___ DOCUMENT ___

The Euro pushed higher against the Pound on the day as the outlook for an ECB rate hike improved on the back of better than expected fundamental data and strong demand for Spanish and Irish sovereign debt. Successful bond auctions from two of the most beleaguered countries helped ease concerns that the debt crisis could re-emerge amplifying the positive sentiment and export data that crossed the wires. A jump in current German business confidence was supported by a 5.2% improvement in exports leading to a rise in overnight index swaps. The instrument is now pricing in 28.1 bps in tightening over the next year up from 23.7 bps. The small increase isn’t that significant but stands out when compared to the decline in U.K. yield expectations from 38.2 to 15.6 in the past week. The sterling had been the beneficiary of a brighter interest rate picture as inflation above the central bank’s 3.0% threshold improved the case for a rate hike. The MPC left rates unchanged but the upcoming minutes from their policy meeting could point toward future tightening and inspire a EUR/GBP reversal, keeping the current channel intact.
Levels to Watch:
-Range Top: 0.8310 (Trend, SMA)
-Range Bottom: 0.8130 (Trend, Pivot)

Charts created using Strategy Trader– Prepared by John Rivera
Suggested Strategy
- Short: Place an entry at 0.8320-20-Day SMA
- Stop: Set the stop to 0.8420-100 pips in risk
- Target: The first target is 0.8130-lower bound
Trading Tip – The converging 20 and 50-Day SMA’s near the upper bound of the current channel adds to the case that we could see the resistance level hold. A break above the technical levels could spark a bullish rally and for those that are more risk averse, a tighter stop may be in order. The U.K. economy is expected to be on a stronger path of growth which could make it difficult for the central bank to refrain from tightening with inflation at such dangerous levels. A full economic calendar may provide the bullish catalyst that is needed to make our set-up profitable, but also holds the potential to continue the recent slide in yield expectations.
Event Risk for Europe and U.K.

___ INFORMATION PROVIDED ___

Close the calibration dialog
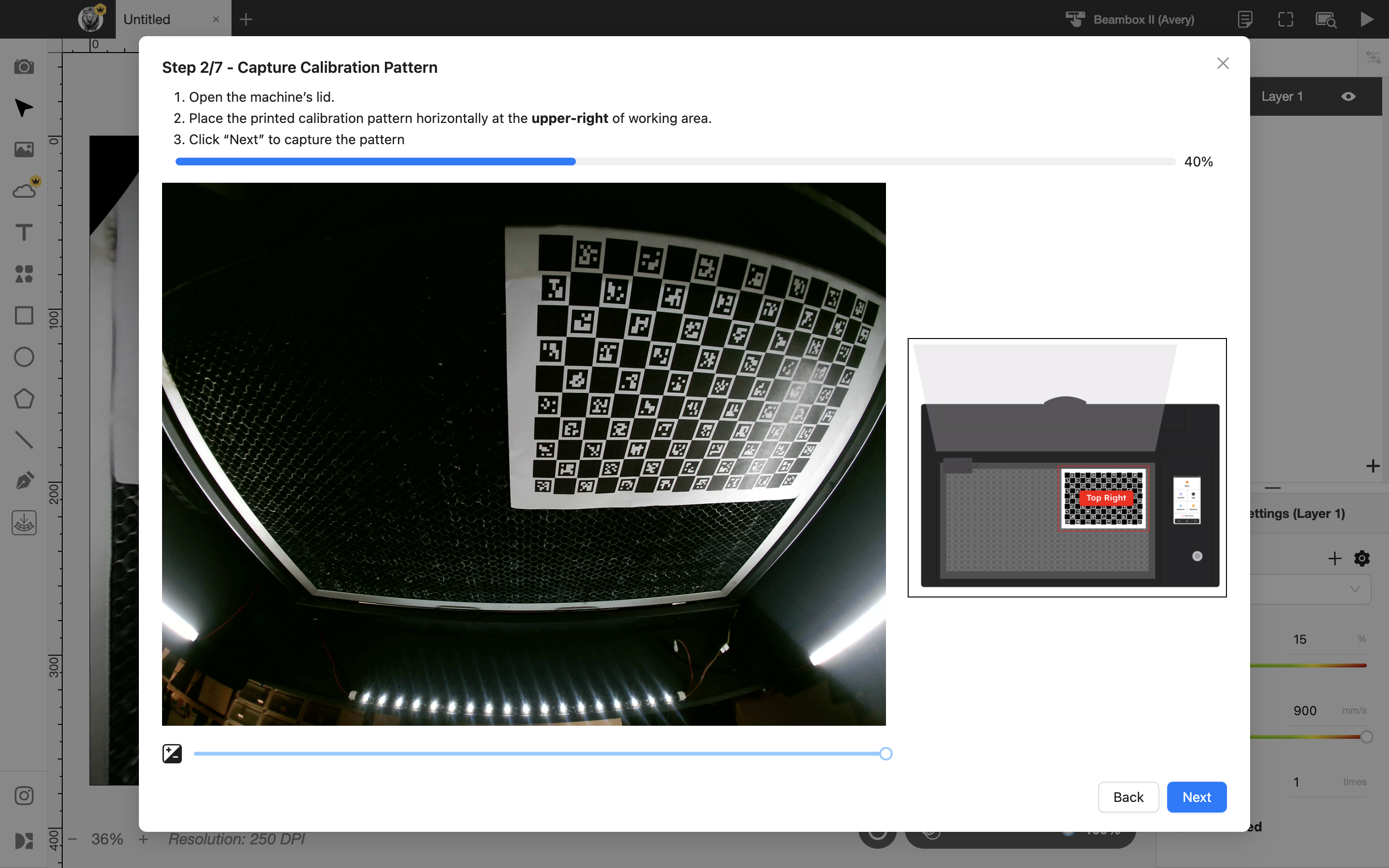1389x868 pixels. tap(1223, 63)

___

### REQUIRED TASKS
1. Decide whether each statement agrees with the EUR/GBP commentary. Answer yes or no for each and quote the deciding words from the text.
(a) German exports improved by 5.2%.
(b) The MPC raised interest rates.
(c) The suggested stop is set at 0.8420.
2. Write the next part of the EUR/GBP trading commentary, picking up after its final line.

### OUTPUTS IN ORDER
1.
(a) Yes: "a 5.2% improvement in exports"
(b) No: "The MPC left rates unchanged"
(c) Yes: "Set the stop to 0.8420-100 pips in risk"

2.
Europe – Euro-zone construction and German producer prices are second tier releases that will most likely be overlooked by market participants. The main upcoming event risk for the Euro will be the PMI composite readings which will provide insights into the pace of growth in the manufacturing and service sectors. Signs of a slowdown in activity will depress yield expectations and could sink the Euro. Consumer sentiment crossing the wires at the same time could be overlooked but will have implications for domestic growth.
U.K. – The minutes from the BoE’s last policy meeting could dictate short-term direction for the pound, if they reveal a decided hawkish tone. If others take up the cause for a rate hike with Andrew Sentence, then markets will look to start pricing tightening by the end of the year. Conversely, the same rhetoric from the MOC that inflation will fall in line with target levels, could add to Cable’s current decline. The budget deficit for July will also cross the wires and signs that public borrowing is declining could also be a catalyst for bullish pound sentiment, but mounting debt will raise concerns that austerity measure may not be enough to reduce the increasing taxpayer bill and also serve to stifle growth. The pace of consumer consumption is expected to have slowed in July with retail sales growing 0.3% versus 0.7 the month prior. However, sustained domestic demand could be viewed as a positive and a sign that the recovery is on track.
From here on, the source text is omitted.